The therapists provided the framework for Ahmad’s journey through their PowerPoint and video presentation. Hearing about Ahmad’s experiences in his words and demonstrations on how he manages his daily life enriched the seminar infinitely and brought to life the reality of the challenges he faces on a daily basis. Behind the current functional capabilities were months of trial and error, frustration, and success guided by his therapists and sometimes, with his self-designed adaptations. Observing as he demonstrated donning a jacket, writing with Ferby Triangular Colored Pencils, cutting with a knife, scooping from an Inner Lip Plate, pouring himself a drink, and eating a peanut butter sandwich seemed satisfying for him. Ahmad uses a Slant Board to facilitate writing activities. He tried out and loved using Mounted Table Top Scissors today, which provided stability as the scissors were fixed to a plastic base with nonslip pads. Simple materials like Closed Cell Cylindrical Foam, and Velcro Self Adhesive Tape are simple materials that can be used in creative ways to facilitate function for Ahmad. Hearing about his PT treatment for strengthening his upper body in preparation for function was moving. Ahmad has tackled daily life issues along with a talented therapy team who are always exploring new ways to adapt materials creatively to ensure full participation with his peers and siblings.

Currently Ahmad is using primitive UE prostheses that require strength and muscle activation. He removed his shirt and demonstrated how he activates them using shoulder girdle musculature. Ahmad looks forward to the next step in gaining more fine motor control with myoelectric prostheses, which will provide him with increased power and control. He looks forward to using the device glove with fingers, giving him the ability to use a 3 jaw chuck for better fine motor control than his current prostheses offer.

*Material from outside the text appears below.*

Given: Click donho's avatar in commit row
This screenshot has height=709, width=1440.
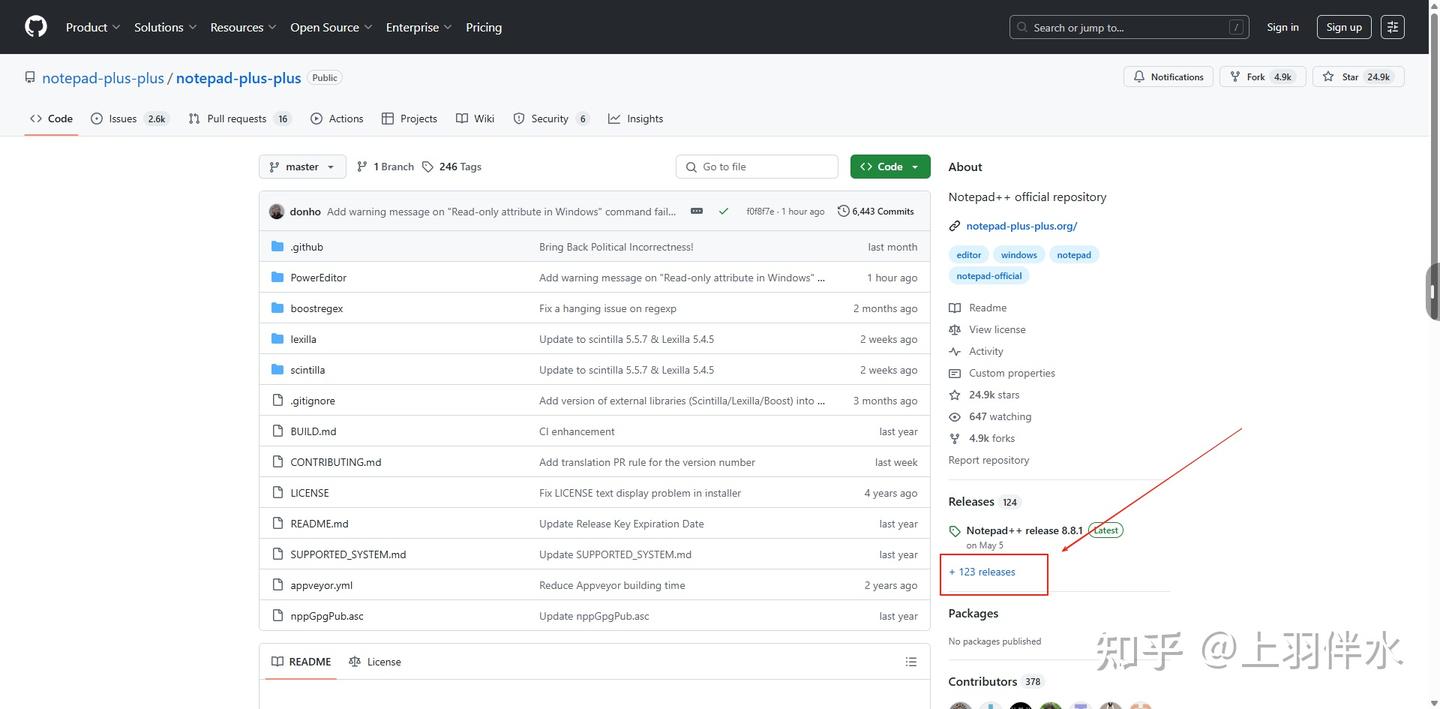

In addition, it was exciting to hear that he is eligible for bilateral upper extremity transplants in the near future, with the decision resting with him and his parents.

The commitment and care that Sheila and Julia have provided for Ahmad have been critical for his assimilation into his new life in the US. It was a pleasure for all of us to share his journey. His future is bright with his parents and four siblings now together in the US. Intelligence, confidence, kindness, and charisma are just a few of the qualities that we saw in Ahmad. Seeing how he, his parents, therapists, and school staff work as a team to help him achieve independence is truly inspirational. He is meeting his challenges head-on with determination and an indomitable spirit!

Here are a few appreciative remarks from attendees:

“The amount of adaptations are amazing. What a great team. I love how client driven it is.” – Patricia K., Occupational Therapist

“I would absolutely recommend this seminar to a colleague! This seminar was one of the best – especially because Ahmad was part of the presentation.” – Maura. M., Teacher

“I loved Ahmad telling his own story and supplemented by his therapists.” – Micaela C., Physical Therapist

“Very inspirational. Wonderful to see the student in action. So motivated!” – Beth M., Occupational Therapist

Thank you, Sheila, Julia, and of course, Ahmad!